(Static) Selection of optimal containers in C ++ programs

Hello. Today I would like to talk again about static analysis. And again about C ++. But unlike PVS-Studio, we will not search for any errors in our programs (although they are looking not only for errors), but for places that are not optimally written. And one of these places is the choice of a container for data in the program. If I am interested in you, then welcome under the cat!

Problem

At CoreHard 2018 Autumn (a very good conference, come) I told you that C ++ compilers are poorly optimized at the moment. And one of my complaints was that compilers cannot optimize the use of containers in our programs. Let's look at a few code examples.

void foo() { std::vector<int> v(42); }

It would seem that in such a simple case the compiler should be able to optimize this function and simply throw out a variable declaration of type std :: vector, since starting from C ++ 14 the compiler is allowed to remove dynamic memory allocations, but the compiler does not. The reason is that at the moment only one C ++ compiler implements optimization for the removal of dynamic allocations - Clang. All the other compilers just do not know how to do it yet. But even Clang can do this in a limited number of cases.
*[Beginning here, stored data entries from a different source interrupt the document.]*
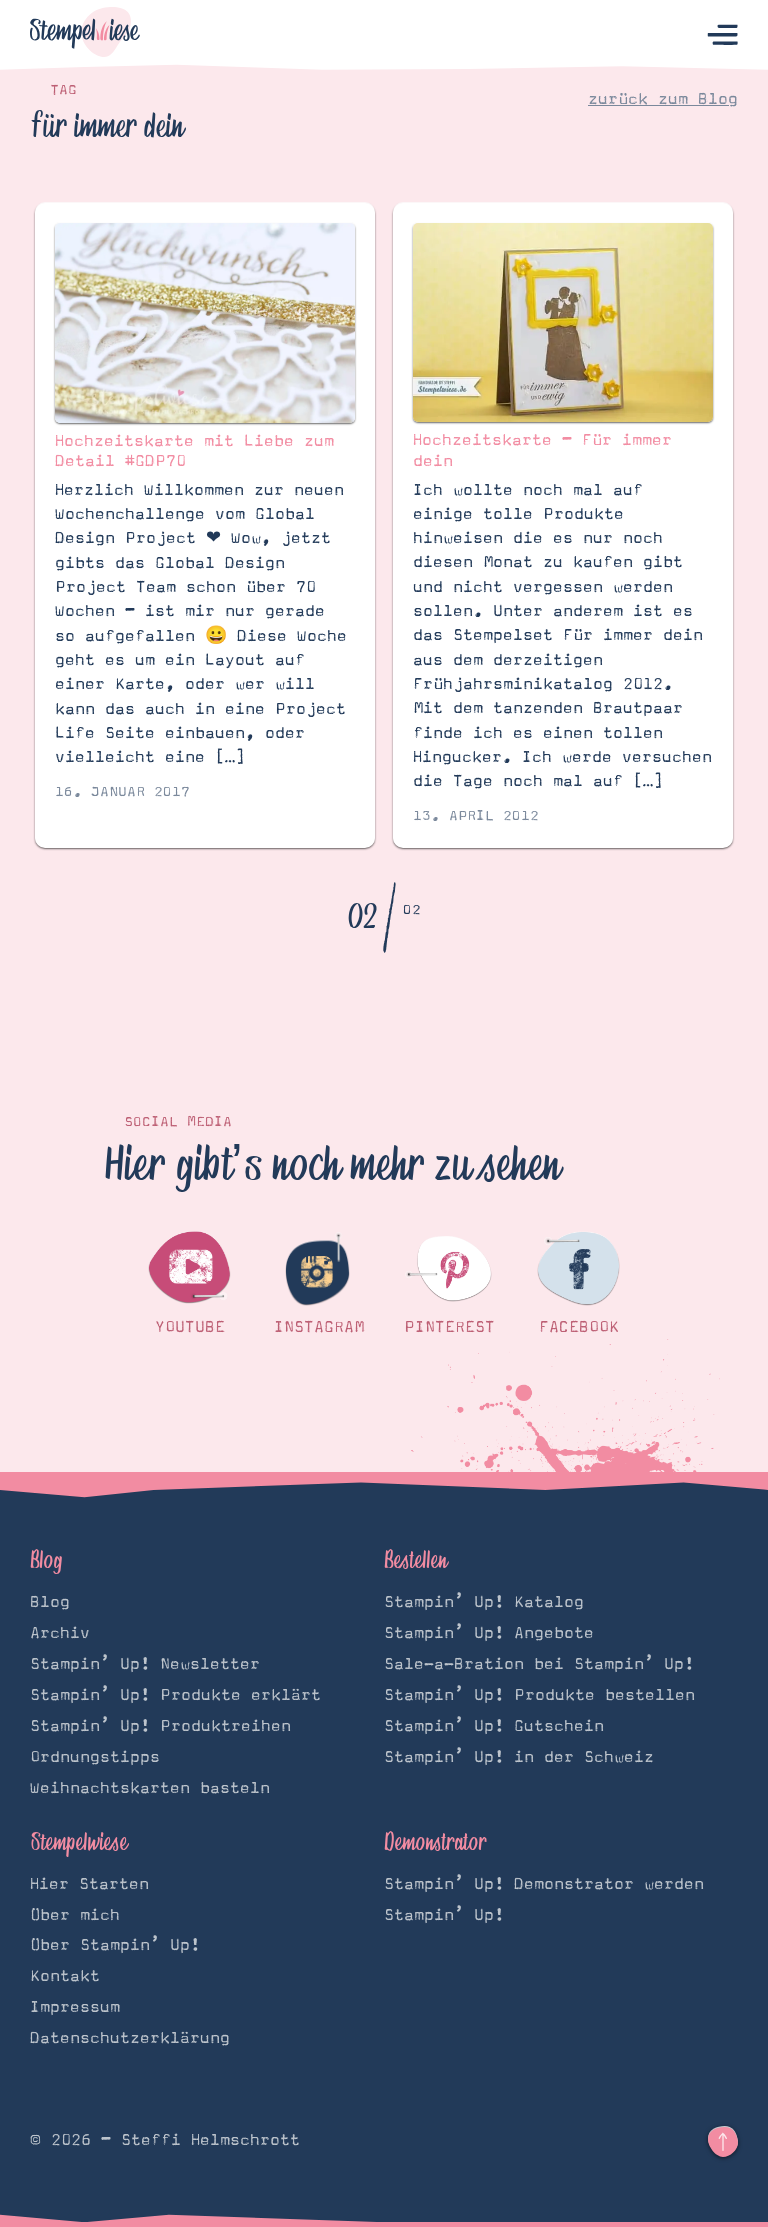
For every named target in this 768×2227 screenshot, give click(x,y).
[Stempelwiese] (85, 35)
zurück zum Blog (663, 99)
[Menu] (722, 35)
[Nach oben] (723, 2142)
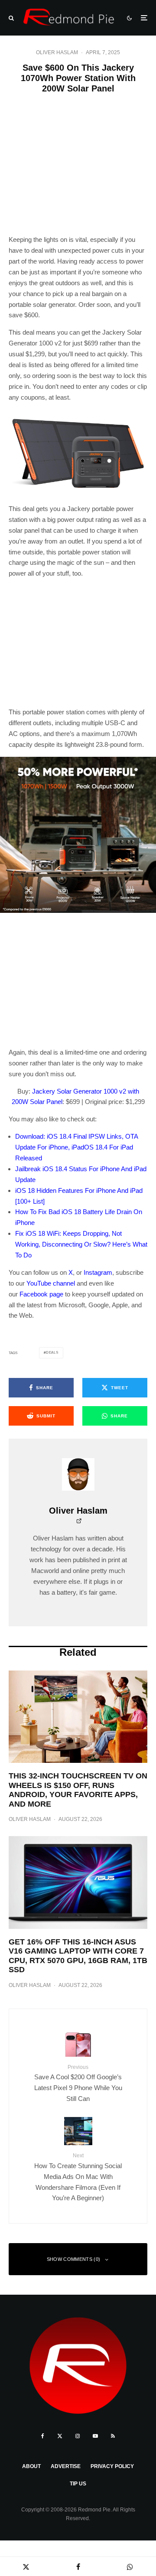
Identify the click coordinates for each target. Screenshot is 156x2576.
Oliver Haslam (57, 52)
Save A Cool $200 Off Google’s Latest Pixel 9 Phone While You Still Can (78, 2083)
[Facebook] (43, 2436)
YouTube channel (50, 1283)
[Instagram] (77, 2436)
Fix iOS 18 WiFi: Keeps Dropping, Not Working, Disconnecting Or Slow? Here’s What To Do (81, 1244)
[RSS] (112, 2436)
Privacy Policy (112, 2466)
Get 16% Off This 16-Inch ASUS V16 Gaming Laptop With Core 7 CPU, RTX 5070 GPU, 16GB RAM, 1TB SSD (78, 1956)
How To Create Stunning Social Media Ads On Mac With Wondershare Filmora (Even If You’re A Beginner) (78, 2177)
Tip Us (78, 2484)
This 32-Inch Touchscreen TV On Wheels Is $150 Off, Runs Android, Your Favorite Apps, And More (78, 1790)
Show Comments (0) (74, 2259)
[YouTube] (95, 2436)
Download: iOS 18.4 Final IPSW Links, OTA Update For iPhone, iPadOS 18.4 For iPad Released (76, 1147)
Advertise (66, 2466)
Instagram (98, 1272)
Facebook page (41, 1294)
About (31, 2466)
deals (52, 1353)
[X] (60, 2436)
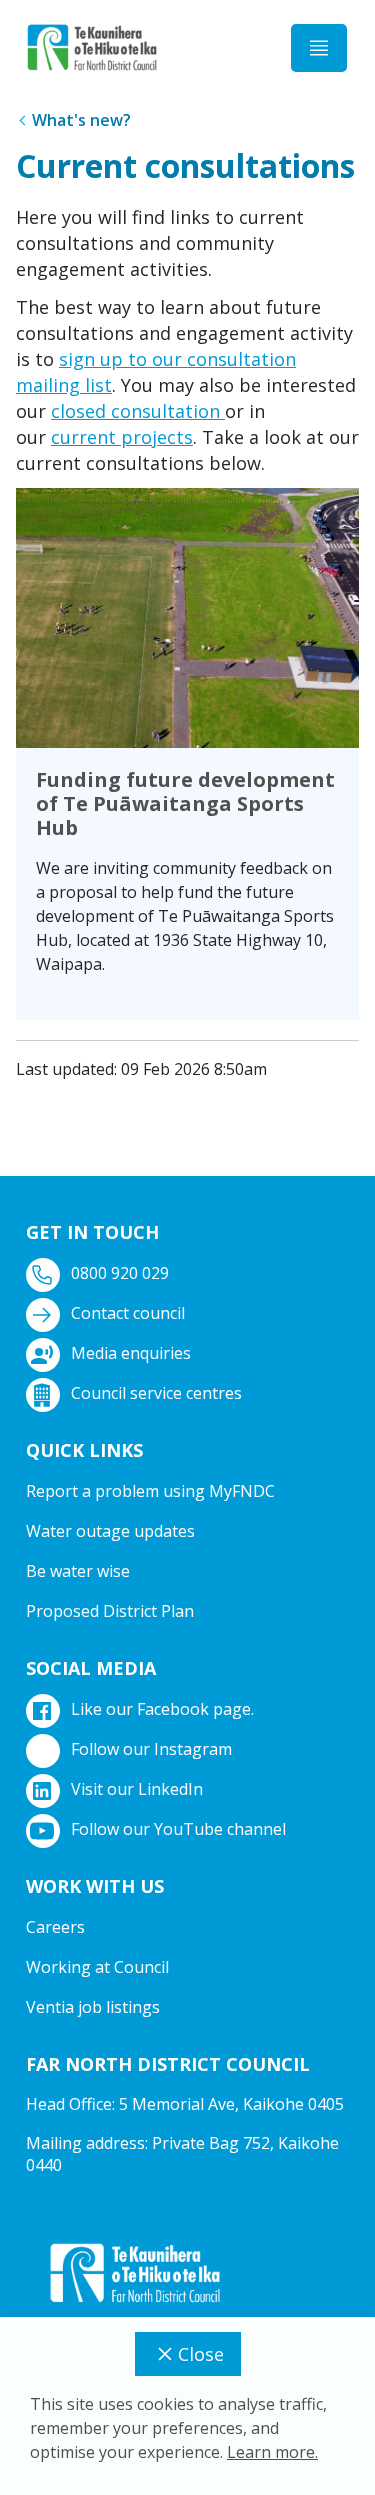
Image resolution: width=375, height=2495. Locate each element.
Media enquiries (131, 1353)
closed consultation (138, 411)
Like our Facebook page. (162, 1709)
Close (201, 2354)
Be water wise (78, 1571)
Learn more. (272, 2452)
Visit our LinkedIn (137, 1789)
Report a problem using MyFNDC (150, 1491)
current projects (122, 437)
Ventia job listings (93, 2007)
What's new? (81, 120)
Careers (55, 1927)
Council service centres (156, 1393)
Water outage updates (110, 1531)
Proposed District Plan (110, 1611)
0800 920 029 (120, 1273)
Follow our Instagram (151, 1749)
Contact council (128, 1313)
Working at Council (97, 1967)
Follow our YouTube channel (178, 1829)
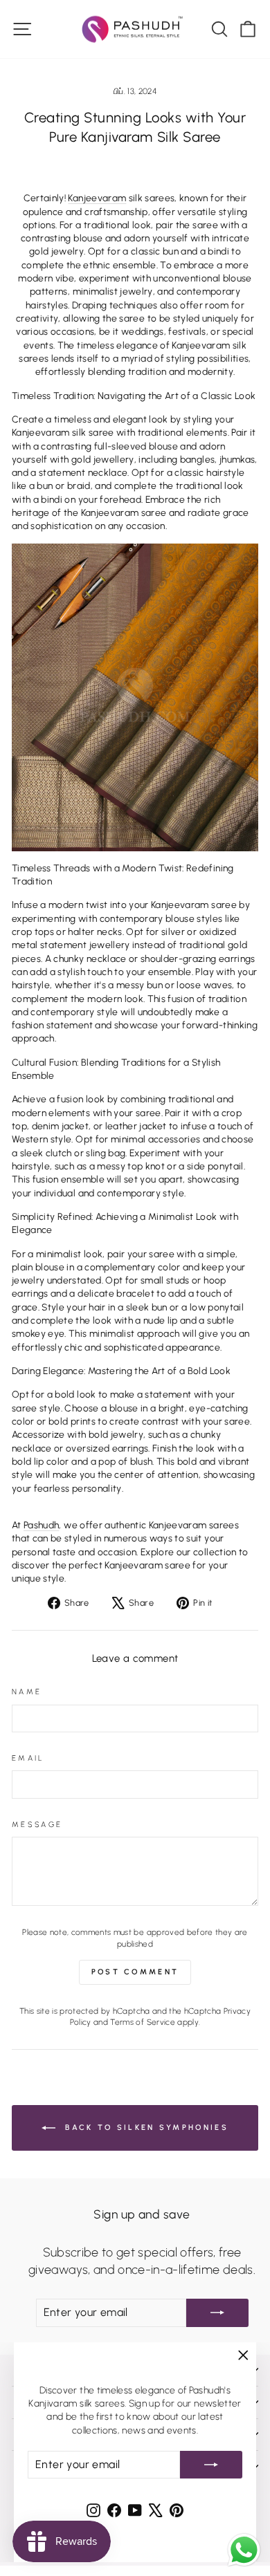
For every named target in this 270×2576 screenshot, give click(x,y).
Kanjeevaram (97, 197)
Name (27, 1691)
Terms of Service (142, 2022)
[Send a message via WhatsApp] (244, 2550)
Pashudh (41, 1524)
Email (28, 1758)
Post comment (135, 1971)
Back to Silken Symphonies (144, 2126)
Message (37, 1824)
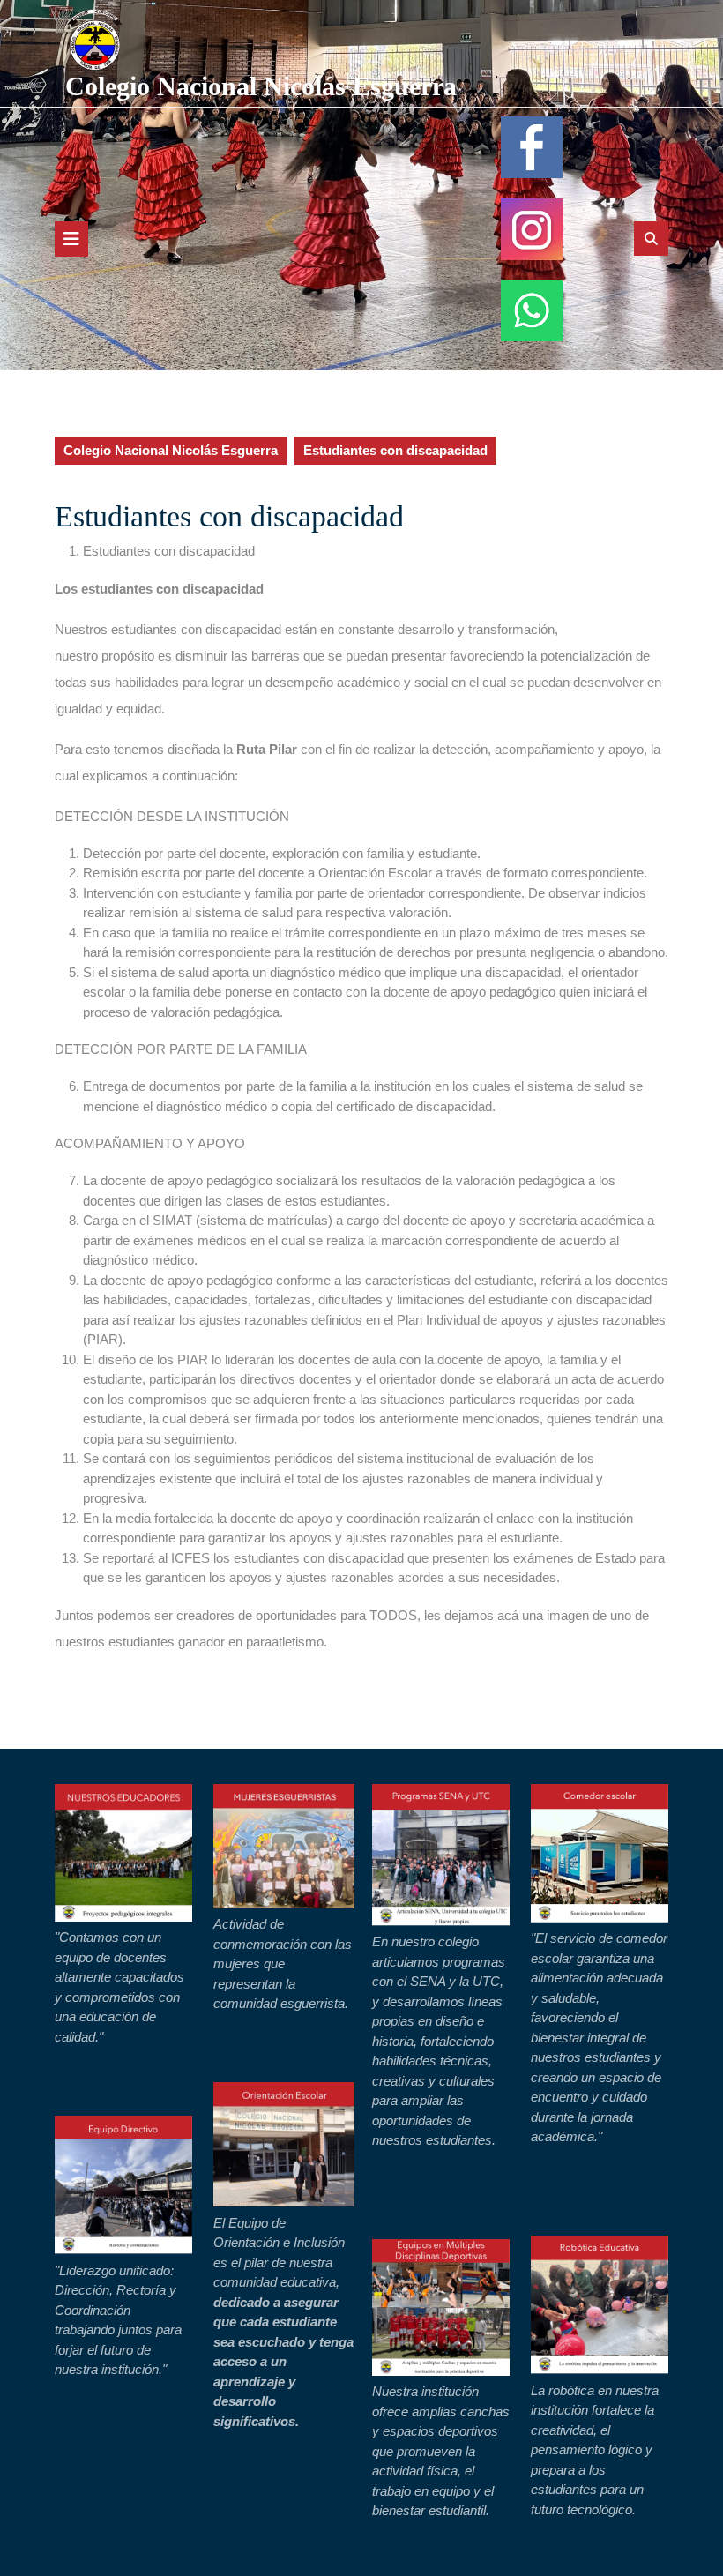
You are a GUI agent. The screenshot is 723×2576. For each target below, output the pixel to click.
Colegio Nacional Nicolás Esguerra (261, 86)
In this case, we could replace std :: vector with std :: array, provided that the size of the vector to be allocated is not too large, since we may simply not have enough stack for such a replacement. Such a replacement will remove a rather expensive memory allocation on the heap, and the advantage is that when using std :: array, the compiler can already throw std :: array out of a function at all!
')
If we are talking about performance optimization, I propose to consider the following example:

 void foo() { std::vector<int> v; for(int i = 0; i < 42; ++i) { v.insert(v.begin(), 42); } for(const auto val : v) { std::cout << val << ' '; } }

In this case, we see the use of extremely inefficient in the case of std :: vector operation - insertion at the beginning of the container. All C ++ programmers know that it is extremely bad to do, as it causes all elements to shift each time, which leads to high costs of copying / moving. Much nicer in this case would be to replace std :: list, which doesn’t care where the insertion takes place, or std :: deque (although it is in this case you can perfectly see that you don’t just need to use insert. But this is just an example, not more :)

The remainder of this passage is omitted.